The federal government could help break the gridlock. President Barack Obama's secretary of energy, Ernest Moniz, exercised untested statutory authority to take land through eminent domain for a DC line deemed to be of national importance. That undertaking, designed to move surplus wind power from Oklahoma to markets in the mid-South and Southeast, was recently put on the back burner by its proponent, Clean Line Energy Partners, while it fights for several projects in the Midwest that were also stalled by local and state opposition.

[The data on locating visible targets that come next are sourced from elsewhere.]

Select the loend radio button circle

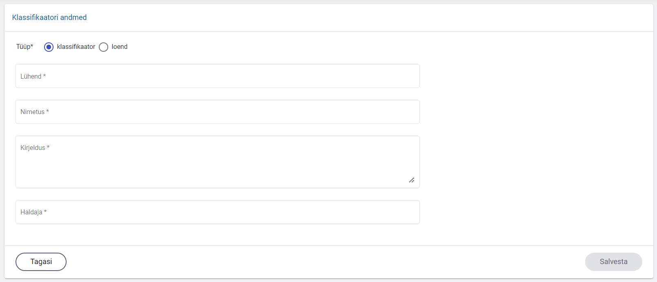pyautogui.click(x=104, y=47)
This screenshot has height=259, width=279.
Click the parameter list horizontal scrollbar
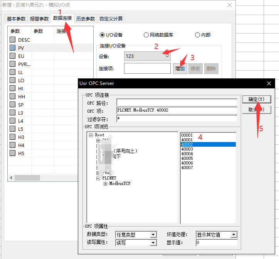(x=27, y=178)
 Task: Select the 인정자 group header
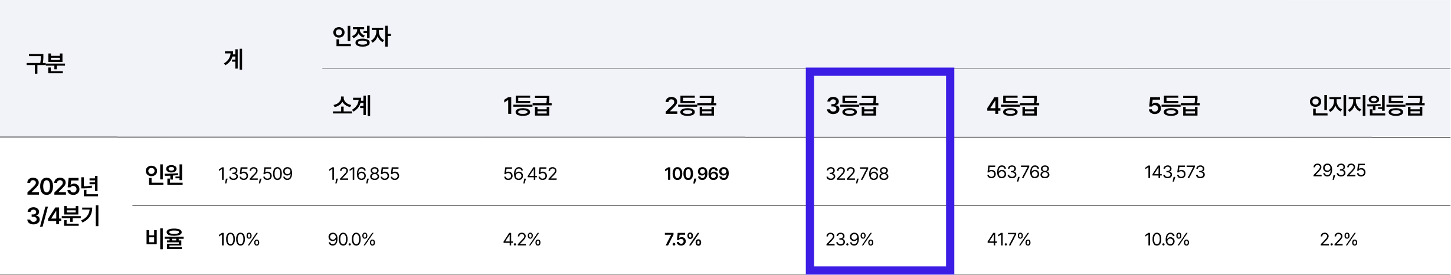coord(361,37)
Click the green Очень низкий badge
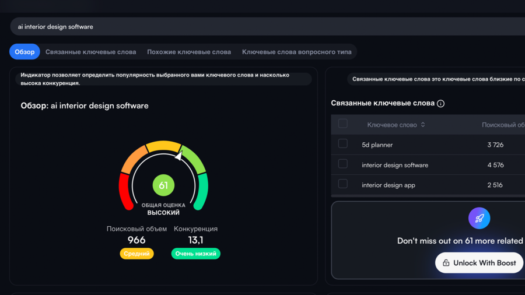This screenshot has height=295, width=525. pyautogui.click(x=195, y=254)
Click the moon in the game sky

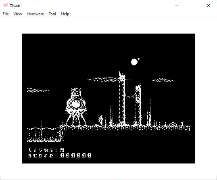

Similar transmission activism under President Donald Trump is less likely. Secretary of Energy Rick Perry is focused on protecting coal-fired power plants, arguing that expanding their on-site coal reserves makes the grid more “resilient” against extreme weather. But experts point out that coal piles can freeze during cold snaps and flood during tropical storms, forcing the plants to shut down. The same weather often brings atmospheric pressure gradients that spin wind turbines and clear skies that maximize solar output. As Sharp observes, “There are places within the country with very robust renewable energy during extreme weather.”
If only there was a weather-smart grid to deliver it.